Inés Paulino, entre las protestas y la bohemia

La fotógrafa brasileña, que llegó a Chile a inicios de los 70, cubrió para la revista APSI los años del régimen militar, a la vez que retrató la bullante escena cultural. La galería D21 exhibe ahora 38 fotos inéditas de su archivo, que acaba de adquirir la Biblioteca Nacional.

Era 1981 y, tras varios años fuera del país -que se iniciaron en 1964 en México, para luego pasar a EEUU y finalmente a España-, regresaba a Chile el escritor José Donoso.

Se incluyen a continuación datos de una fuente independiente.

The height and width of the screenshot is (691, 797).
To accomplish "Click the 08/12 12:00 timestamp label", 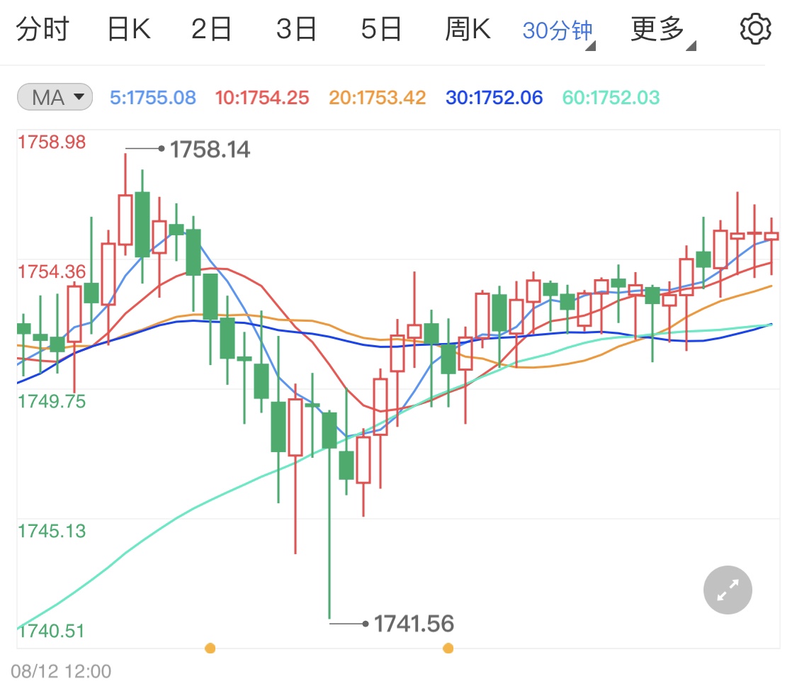I will click(60, 670).
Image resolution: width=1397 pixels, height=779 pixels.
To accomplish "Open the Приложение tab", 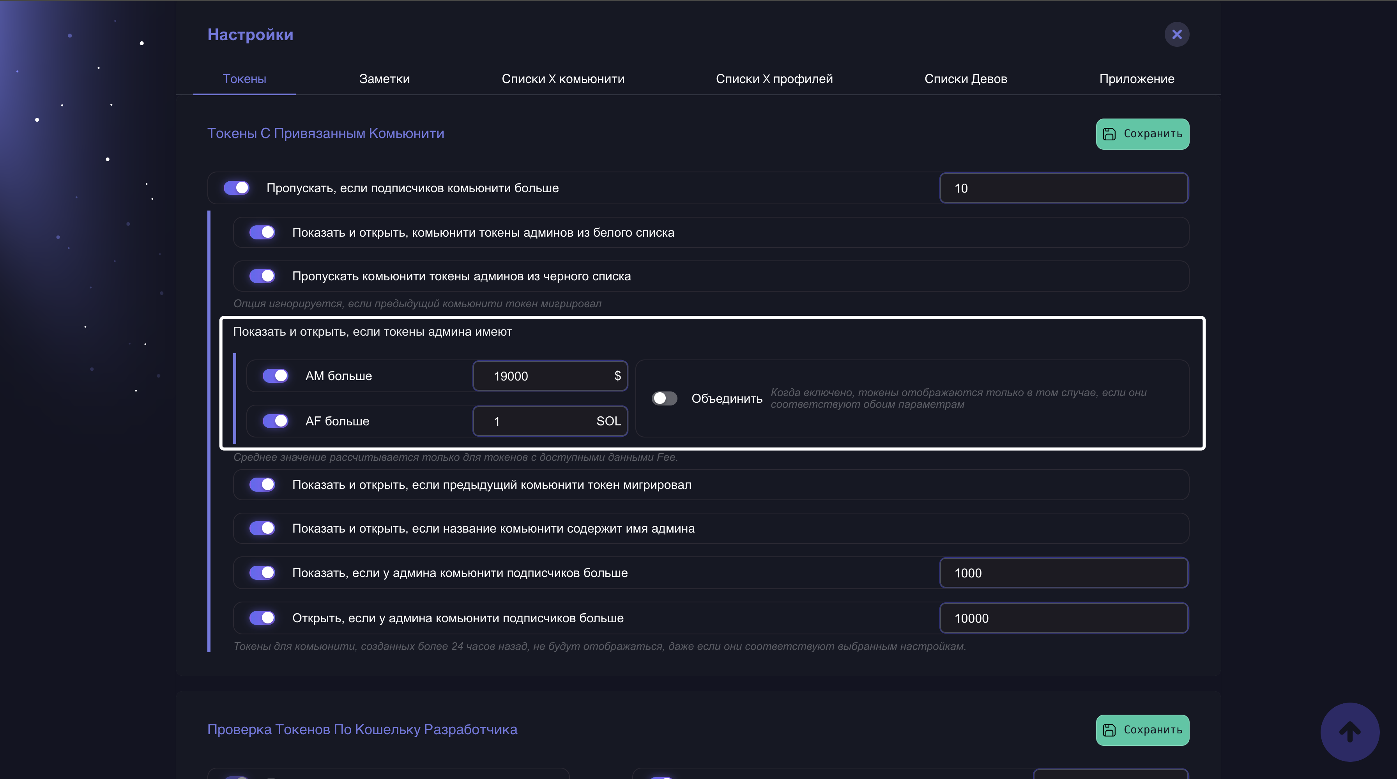I will click(x=1136, y=79).
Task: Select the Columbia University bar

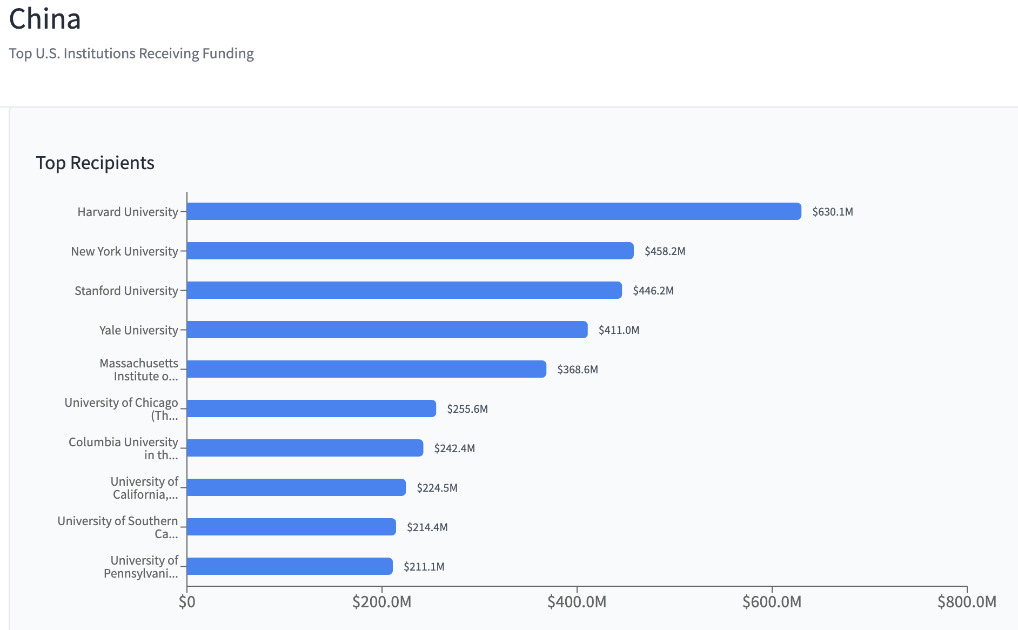Action: 305,448
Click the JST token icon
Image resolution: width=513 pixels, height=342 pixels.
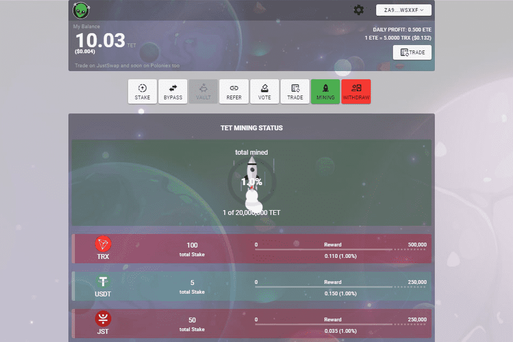(x=103, y=319)
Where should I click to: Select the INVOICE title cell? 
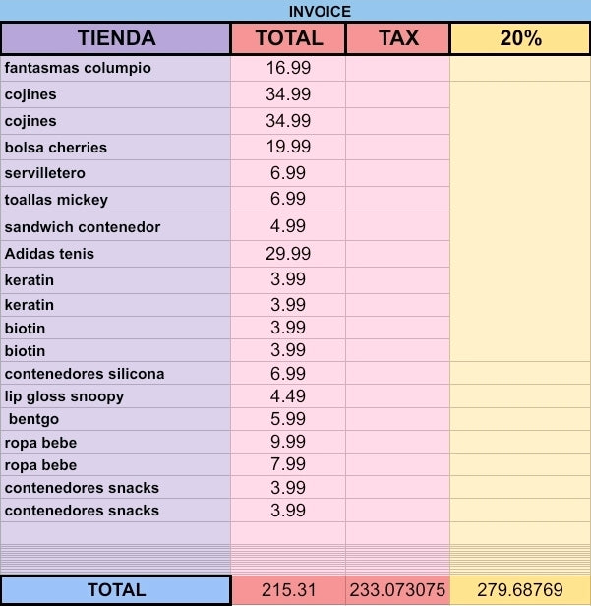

Ya tenía la altura de un narrador de peso con novelas como El lugar sin límite, llevada al cine por el mexicano Arturo Ripstein, y El obsceno pájaro de la noche, que el crítico Harold Bloom se encargaría de encumbrar entre los esenciales del siglo XX. Claro que, al pasar la aduana en el aeropuerto de Santiago, Donoso no era más que otro pasajero buscando con la mirada a los suyos.

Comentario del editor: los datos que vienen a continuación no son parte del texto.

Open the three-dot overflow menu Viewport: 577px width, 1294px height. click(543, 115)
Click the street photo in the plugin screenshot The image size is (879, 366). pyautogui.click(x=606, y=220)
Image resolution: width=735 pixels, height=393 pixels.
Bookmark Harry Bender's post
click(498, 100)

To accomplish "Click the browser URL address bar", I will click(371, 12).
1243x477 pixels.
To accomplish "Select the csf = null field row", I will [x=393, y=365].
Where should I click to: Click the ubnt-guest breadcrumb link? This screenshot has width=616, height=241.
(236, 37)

Lo esperaba su sobrina, la artista y escritora Claudia Donoso, con una fiesta en su casa de Ñuñoa que duraría toda la noche. No había otra opción, por el toque de queda. Al otro día, la instántanea que inmortalizaba el desayuno familiar la tomaba la vecina fotógrafa, Inés Paulino. Donoso figura en pijama y descalzo, sentado en la escalera del jardín, hojeando una revista con su sobrino José Luis Oportot.

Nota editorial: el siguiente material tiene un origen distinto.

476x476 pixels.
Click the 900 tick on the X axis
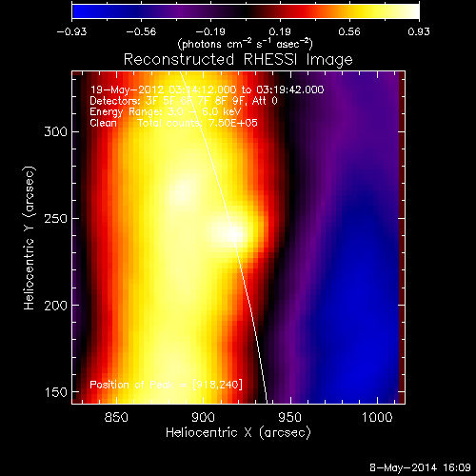click(x=203, y=417)
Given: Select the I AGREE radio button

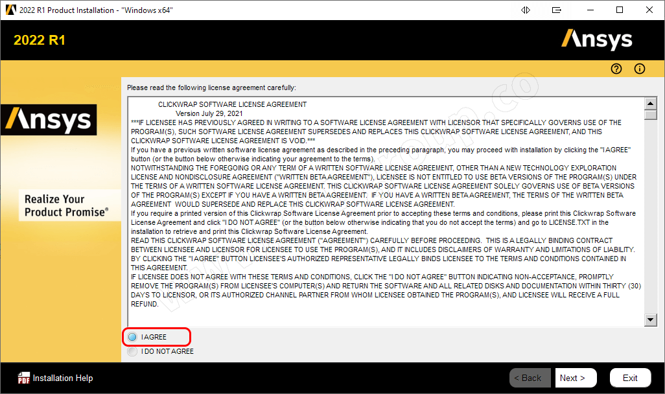Looking at the screenshot, I should pos(132,337).
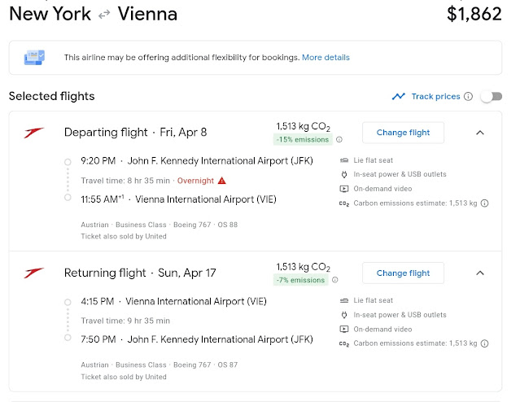Toggle the Track prices switch

click(x=491, y=96)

No era una imagen para ilustrar los libros de historia y menos los periódicos de la época. Quizá por eso quedó inédita, hasta ahora, aunque conservada entre los 60 mil negativos de Paulino, que de a poco comienzan a desempolvarse. De ellos, 5.200 acaban de ser adquiridos por la Biblioteca Nacional (a cargo de Tatiana Castillo), mientras que 38 de esas imágenes ampliadas se exhiben en la galería D21 (ver ficha).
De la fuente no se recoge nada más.